0

I'm trying to microbenchmark the following C++ code, compiled with the -O3 g++ compiler option for maximum performance:

long long x = 0;
int iterations = 1000000;
int load = 1000;

for(int i = 0; i < iterations; i++) {
 
    long start = get_nano_ts(&ts);
 
    for(int j = 0; j < load; j++) {
        long p = (i % 8) * (i % 16);
        if (i % 2 == 0) {
            x += p;
        } else {
            x -= p;
        }
        asm(""); // so that the loop is not removed by -O3
    }
     
    long end = get_nano_ts(&ts);

    int res = end - start - nanoTimeCost;
     
    if (res <= 0) res = 1;
     
    // (...) removed for clarity
}

cout << "Value computed: " << x << endl;

As you can see I'm using the asm("") instruction to prevent the compiler from turning my loop calculation into something else. How do I know it is turning my loop calculation into something else? That's because without the asm("") line, the value is calculated immediately and the program exits immediately, no matter how large I make the load variable.

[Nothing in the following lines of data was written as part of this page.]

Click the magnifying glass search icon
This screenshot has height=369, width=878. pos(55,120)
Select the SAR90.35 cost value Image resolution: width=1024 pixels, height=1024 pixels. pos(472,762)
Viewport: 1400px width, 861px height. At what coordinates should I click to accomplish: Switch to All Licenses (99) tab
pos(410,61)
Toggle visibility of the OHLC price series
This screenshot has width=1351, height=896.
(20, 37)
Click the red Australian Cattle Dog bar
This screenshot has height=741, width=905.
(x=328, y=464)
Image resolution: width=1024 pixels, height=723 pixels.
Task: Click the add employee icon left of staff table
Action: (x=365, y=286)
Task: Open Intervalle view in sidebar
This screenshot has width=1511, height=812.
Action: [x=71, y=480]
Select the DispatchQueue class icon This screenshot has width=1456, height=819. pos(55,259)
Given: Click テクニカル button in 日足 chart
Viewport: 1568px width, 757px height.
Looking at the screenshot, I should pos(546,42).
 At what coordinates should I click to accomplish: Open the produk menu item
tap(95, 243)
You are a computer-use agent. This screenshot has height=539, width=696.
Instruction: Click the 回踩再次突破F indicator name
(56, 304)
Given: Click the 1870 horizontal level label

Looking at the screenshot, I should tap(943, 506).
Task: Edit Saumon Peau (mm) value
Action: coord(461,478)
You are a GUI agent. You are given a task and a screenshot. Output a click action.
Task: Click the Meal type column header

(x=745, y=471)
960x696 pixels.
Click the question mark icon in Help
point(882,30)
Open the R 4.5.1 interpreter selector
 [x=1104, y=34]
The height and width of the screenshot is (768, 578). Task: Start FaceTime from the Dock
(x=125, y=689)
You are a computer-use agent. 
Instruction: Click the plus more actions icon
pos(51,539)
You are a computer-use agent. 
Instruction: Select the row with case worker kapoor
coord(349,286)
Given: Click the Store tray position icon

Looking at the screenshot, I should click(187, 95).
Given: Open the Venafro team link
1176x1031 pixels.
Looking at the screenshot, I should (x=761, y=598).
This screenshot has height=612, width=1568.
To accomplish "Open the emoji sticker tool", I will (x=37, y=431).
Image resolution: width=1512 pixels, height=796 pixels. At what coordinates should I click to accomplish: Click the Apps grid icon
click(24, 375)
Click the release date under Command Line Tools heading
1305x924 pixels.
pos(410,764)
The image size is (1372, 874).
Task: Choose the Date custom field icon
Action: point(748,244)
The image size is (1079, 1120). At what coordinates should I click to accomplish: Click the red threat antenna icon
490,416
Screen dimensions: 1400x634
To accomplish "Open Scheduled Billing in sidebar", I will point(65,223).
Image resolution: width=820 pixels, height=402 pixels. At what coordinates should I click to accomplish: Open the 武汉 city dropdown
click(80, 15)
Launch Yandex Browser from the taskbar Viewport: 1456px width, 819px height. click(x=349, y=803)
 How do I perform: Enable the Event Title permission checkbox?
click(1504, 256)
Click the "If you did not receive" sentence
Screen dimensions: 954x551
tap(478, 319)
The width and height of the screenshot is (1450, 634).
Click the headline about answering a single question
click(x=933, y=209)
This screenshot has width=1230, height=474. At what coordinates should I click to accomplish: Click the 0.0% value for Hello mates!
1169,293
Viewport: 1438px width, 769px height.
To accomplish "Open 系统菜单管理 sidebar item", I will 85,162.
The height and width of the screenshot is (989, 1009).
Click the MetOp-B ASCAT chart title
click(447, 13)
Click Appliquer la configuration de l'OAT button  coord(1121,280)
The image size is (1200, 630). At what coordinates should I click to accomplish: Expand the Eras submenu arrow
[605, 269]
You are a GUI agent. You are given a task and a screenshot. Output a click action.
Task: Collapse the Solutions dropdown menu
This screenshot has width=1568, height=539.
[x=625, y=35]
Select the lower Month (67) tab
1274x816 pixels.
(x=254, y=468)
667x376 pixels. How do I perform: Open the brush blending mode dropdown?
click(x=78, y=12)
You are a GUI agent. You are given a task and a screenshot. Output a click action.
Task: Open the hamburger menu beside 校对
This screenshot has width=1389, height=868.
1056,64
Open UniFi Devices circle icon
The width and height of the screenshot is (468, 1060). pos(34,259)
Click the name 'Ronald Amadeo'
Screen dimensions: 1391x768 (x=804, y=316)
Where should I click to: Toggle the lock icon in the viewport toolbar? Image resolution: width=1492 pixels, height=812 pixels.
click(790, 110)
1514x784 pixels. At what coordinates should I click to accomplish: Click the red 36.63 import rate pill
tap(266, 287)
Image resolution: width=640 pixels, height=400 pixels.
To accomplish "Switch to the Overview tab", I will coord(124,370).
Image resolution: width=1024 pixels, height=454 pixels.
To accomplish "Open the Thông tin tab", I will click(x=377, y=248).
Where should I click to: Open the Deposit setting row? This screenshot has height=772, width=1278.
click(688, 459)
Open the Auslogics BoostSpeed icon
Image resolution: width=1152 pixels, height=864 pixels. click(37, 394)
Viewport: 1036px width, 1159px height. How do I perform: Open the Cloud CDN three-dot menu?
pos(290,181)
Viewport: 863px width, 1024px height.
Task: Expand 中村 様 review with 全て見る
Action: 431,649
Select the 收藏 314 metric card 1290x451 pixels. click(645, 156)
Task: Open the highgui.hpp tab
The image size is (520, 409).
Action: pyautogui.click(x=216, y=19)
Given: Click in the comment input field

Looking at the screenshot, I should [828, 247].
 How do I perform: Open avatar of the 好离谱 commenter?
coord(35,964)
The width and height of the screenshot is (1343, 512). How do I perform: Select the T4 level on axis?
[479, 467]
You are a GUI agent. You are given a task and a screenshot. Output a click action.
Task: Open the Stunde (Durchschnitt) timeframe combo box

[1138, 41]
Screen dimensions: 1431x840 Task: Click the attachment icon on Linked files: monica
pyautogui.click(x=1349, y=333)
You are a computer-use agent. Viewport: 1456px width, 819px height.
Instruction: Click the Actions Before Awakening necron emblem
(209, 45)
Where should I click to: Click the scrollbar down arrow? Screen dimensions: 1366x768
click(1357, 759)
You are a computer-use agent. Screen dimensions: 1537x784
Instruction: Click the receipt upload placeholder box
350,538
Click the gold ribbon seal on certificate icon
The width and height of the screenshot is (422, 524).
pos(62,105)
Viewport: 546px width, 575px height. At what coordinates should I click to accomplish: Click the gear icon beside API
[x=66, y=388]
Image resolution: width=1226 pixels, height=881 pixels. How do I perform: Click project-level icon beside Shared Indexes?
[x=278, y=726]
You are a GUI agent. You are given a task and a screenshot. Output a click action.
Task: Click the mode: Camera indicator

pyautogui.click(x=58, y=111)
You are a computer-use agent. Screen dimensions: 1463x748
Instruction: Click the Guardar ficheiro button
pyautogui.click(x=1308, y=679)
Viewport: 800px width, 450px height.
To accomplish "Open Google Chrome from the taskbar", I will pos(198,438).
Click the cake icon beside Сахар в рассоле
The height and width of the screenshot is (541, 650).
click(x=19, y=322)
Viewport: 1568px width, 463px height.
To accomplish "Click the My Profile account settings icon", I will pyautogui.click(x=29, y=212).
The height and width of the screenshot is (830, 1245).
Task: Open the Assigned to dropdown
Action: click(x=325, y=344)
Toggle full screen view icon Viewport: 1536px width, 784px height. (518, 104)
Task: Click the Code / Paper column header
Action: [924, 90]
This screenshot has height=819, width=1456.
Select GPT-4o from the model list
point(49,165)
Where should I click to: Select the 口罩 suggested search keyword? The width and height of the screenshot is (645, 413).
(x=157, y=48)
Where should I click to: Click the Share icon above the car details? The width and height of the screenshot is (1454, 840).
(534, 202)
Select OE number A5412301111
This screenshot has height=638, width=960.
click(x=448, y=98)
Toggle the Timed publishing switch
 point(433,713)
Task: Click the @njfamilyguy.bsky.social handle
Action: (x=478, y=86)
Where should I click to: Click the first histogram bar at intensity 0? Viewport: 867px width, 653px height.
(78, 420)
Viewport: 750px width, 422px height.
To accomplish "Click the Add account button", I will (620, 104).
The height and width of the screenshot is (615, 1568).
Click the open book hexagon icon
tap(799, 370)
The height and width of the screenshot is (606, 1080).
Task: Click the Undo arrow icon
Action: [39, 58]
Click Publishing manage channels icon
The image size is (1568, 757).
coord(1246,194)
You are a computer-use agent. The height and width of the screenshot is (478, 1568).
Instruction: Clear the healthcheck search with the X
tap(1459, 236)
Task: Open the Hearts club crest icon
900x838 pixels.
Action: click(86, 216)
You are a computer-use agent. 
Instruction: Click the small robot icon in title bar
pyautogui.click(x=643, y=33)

So my question is: How can I use the -O3 compiler option and still prevent it from turning my loop into something else?

From this SO question, I got that I have to use asm("") for that. But then my question becomes: Wouldn't asm("") mess with my timing (add overhead) and/or prevent the compiler from doing other valid/good optimizations like inlining?

Another solution for me would be to come up with a for/loop code that cannot be translated to a straight mathematical formula by the compiler, in other words, some kind of mathematical computation that really requires a loop to be executed. Any suggestions?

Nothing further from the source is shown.